Ce fut Beautemps-Beaupré qui le premier résolut le problème d’une façon aussi simple que précise et qui donna ainsi à l’hydrographie la base scientifique qui lui avait manqué jusqu’alors. Le premier, il eut l’idée d’appliquer aux opérations hydrographiques les instrumens à réflexion, cercles ou sextans, qui ne servaient avant lui qu’aux observations astronomiques nécessaires à la conduite du navire au large.

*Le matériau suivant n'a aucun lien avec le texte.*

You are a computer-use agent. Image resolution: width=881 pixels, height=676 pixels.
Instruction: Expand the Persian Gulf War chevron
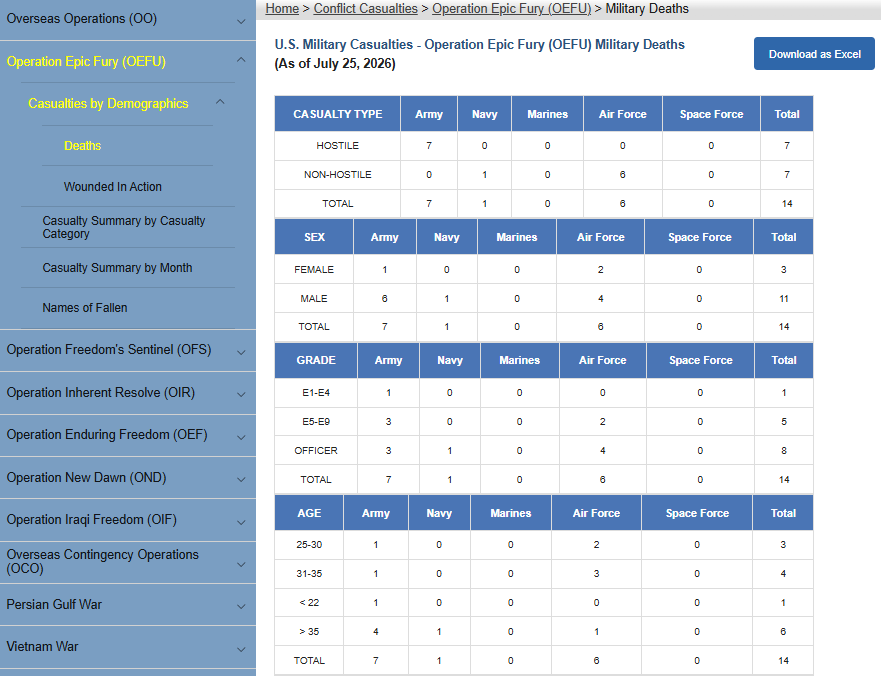coord(241,606)
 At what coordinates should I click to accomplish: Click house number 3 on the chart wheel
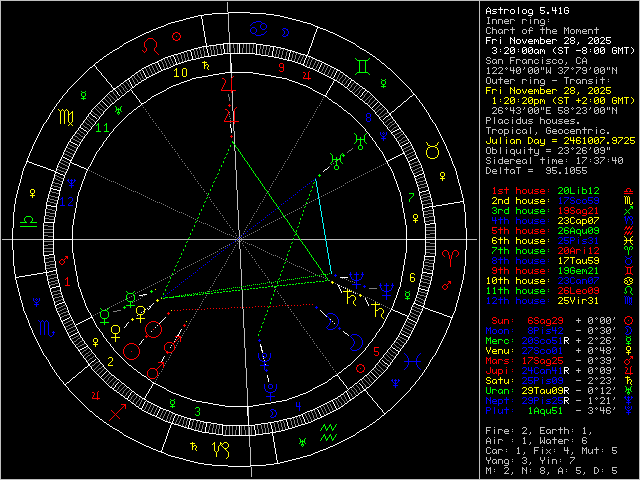[x=197, y=410]
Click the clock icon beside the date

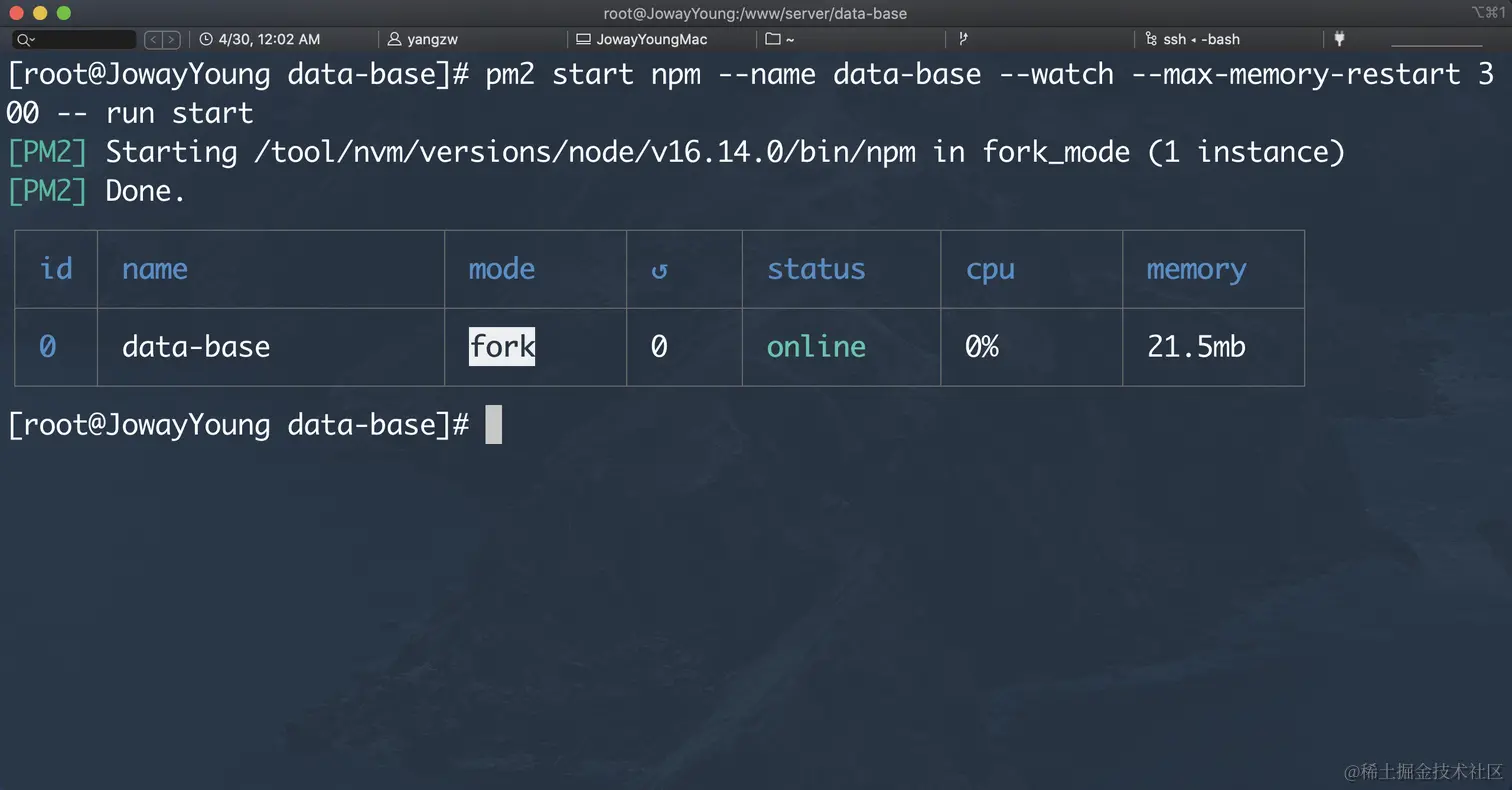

Il montra comment, en mesurant avec un de ces instrumens, d’un point situé en mer, les angles sous lesquels on voit trois points à terre, on peut, sans calcul, par une construction géométrique simple et rapide, déterminer la position de ce point avec une exactitude qui ne laisse rien à désirer.

Lors du célèbre voyage entrepris par d’Entrecasteaux pour aller à la recherche de La Pérouse, de 1791 à 1795, Beautemps-Beaupré, qui faisait partie de l’expédition, eut l’occasion d’appliquer pour la première fois ces nouveaux procédés, et les résultats qu’il en obtint furent consignés par lui, avec le principe de sa méthode, dans un rapport qu’il publia à son retour de ce long et pénible voyage. La France était alors trop agitée par les derniers soubresauts de la Révolution pour qu’on pût tirer parti pour la reconnaissance de nos propres côtes de cette découverte dont seuls les marins et les savans étaient à même de comprendre l’importance. Toutefois, l’attention était attirée sur le jeune hydrographe. Il fut chargé par Napoléon de plusieurs missions délicates où il se fit remarquer de nouveau par ces qualités d’observation et de science nautique qui devaient le mettre hors de pair.

Les guerres maritimes du premier Empire firent ressortir plus que toute autre les inconvéniens graves résultant du manque

  1. Pour des levés de détail, des ports par exemple, on peut placer deux observateurs munis d’un théodolite en des points déterminés d’où ils relèvent simultanément à un signal convenu une embarcation qui sonde au large. Le procédé est très précis et a été employé au XVIIIe siècle pour les rares levés hydrographiques de cette époque ; mais il exige un nombreux personnel et ne peut s’appliquer à un levé un peu étendu.